It doesn't happen very often, but it looked like the only way forto survive through these financial difficulties. McCourt, as the leader of the Los Angeles Dodgers organization, filed for bankruptcy protection Monday that would pit his ownership interest in jeopardy with Major League Baseball.
According to a statement released right after the Federal court filing in Delaware, McCourt said that he has obtained $150 million in bridge funding to meet this Thursday's payroll deadline if the court approves. He continues his control of the club through the bankruptcy proceedings unless and until the court deems otherwise.
Under the MLB constitution, an ownership act of filing for bankruptcy triggers the ability of the commissioner to strip McCourt of ownership.
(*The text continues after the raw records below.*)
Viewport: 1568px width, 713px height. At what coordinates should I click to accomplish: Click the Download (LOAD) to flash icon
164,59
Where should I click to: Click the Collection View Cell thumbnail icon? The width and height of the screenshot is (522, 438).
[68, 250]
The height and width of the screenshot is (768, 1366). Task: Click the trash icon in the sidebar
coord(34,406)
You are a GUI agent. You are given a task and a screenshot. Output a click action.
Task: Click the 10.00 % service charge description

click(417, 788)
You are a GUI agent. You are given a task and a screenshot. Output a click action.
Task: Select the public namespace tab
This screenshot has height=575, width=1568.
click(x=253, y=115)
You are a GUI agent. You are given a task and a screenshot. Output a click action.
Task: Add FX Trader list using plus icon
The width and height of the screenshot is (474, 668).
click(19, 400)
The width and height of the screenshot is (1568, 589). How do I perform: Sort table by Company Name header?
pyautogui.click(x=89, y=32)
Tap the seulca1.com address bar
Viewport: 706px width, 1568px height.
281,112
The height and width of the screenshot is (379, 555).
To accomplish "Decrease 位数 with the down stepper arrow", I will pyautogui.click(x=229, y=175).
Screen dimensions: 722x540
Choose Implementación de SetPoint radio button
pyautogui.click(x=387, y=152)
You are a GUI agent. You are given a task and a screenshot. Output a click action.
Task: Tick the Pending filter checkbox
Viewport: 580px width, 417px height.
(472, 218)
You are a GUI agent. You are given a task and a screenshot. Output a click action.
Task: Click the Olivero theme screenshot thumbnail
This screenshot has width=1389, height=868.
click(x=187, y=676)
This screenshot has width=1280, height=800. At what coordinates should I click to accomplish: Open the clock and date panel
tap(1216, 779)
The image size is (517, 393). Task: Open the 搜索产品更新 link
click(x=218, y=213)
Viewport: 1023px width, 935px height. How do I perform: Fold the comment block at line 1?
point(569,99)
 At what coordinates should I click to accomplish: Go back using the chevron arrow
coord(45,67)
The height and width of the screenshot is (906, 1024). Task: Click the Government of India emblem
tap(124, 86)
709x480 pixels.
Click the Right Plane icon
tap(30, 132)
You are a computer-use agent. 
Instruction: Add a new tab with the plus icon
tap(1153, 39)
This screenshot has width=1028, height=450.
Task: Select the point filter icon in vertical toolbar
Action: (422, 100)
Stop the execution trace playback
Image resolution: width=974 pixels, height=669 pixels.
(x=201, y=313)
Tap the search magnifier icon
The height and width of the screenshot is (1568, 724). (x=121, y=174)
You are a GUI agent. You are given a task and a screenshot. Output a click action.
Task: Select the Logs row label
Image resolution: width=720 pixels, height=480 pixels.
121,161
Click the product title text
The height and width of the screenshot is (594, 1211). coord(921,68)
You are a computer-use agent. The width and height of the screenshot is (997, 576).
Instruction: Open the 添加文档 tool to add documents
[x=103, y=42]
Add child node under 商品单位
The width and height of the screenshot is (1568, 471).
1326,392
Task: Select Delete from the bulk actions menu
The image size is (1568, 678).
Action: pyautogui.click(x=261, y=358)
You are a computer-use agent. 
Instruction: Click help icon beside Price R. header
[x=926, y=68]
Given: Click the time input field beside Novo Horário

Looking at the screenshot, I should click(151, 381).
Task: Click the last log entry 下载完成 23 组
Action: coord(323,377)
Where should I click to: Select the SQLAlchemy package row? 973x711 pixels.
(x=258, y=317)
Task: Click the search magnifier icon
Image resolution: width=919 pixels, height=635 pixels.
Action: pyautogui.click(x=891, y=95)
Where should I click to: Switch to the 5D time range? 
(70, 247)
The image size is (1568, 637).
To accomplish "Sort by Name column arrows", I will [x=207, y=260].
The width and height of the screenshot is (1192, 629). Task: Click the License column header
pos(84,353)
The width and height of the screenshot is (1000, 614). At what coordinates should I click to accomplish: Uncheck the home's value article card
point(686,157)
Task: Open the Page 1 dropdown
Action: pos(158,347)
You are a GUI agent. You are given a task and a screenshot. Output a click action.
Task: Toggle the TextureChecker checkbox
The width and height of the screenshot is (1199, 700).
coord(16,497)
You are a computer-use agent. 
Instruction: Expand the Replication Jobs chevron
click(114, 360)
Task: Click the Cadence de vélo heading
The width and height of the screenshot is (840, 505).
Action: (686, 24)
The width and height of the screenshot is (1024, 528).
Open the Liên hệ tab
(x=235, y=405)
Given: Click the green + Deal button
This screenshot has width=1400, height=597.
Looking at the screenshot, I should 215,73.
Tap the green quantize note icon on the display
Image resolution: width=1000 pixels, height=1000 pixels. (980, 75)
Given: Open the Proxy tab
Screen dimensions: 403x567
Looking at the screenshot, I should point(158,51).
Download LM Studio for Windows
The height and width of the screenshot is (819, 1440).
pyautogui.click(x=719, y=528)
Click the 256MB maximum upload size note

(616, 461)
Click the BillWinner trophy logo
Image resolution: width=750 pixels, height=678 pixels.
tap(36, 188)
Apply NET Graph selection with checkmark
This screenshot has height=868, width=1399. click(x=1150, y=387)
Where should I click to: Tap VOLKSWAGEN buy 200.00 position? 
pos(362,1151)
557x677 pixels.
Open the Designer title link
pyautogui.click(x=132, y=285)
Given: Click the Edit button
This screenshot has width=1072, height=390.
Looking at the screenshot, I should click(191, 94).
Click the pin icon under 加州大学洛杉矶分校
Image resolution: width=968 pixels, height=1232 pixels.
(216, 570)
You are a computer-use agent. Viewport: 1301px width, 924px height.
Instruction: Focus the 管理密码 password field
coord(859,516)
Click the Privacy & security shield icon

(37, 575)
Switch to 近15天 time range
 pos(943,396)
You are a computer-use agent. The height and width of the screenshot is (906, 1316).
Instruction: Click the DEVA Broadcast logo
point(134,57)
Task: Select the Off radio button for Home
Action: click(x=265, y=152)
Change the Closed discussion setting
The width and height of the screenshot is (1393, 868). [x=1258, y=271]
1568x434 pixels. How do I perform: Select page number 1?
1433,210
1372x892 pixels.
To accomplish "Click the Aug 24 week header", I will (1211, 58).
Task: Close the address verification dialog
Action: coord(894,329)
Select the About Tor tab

However, bankruptcy court proceedings generally override MLB rules.
The list of creditors and amounts must be part of the filing when a person or company seeks the courts protection.
The list of creditors includes much of the current Dodgers roster, Hall of Fame broadcaster ($152,778), the city of Los Angeles ($240,563 in tax debt) and two players yet to play for the Dodgers (prospects Zach Lee at $3.4 million and Alexander Santana at $499,500).
In a statement issued on McCourt's behalf, the filing was said to have been done "in order to protect the franchise financially and provide a path that will enable the Club to consummate a media transaction and capitalize the team."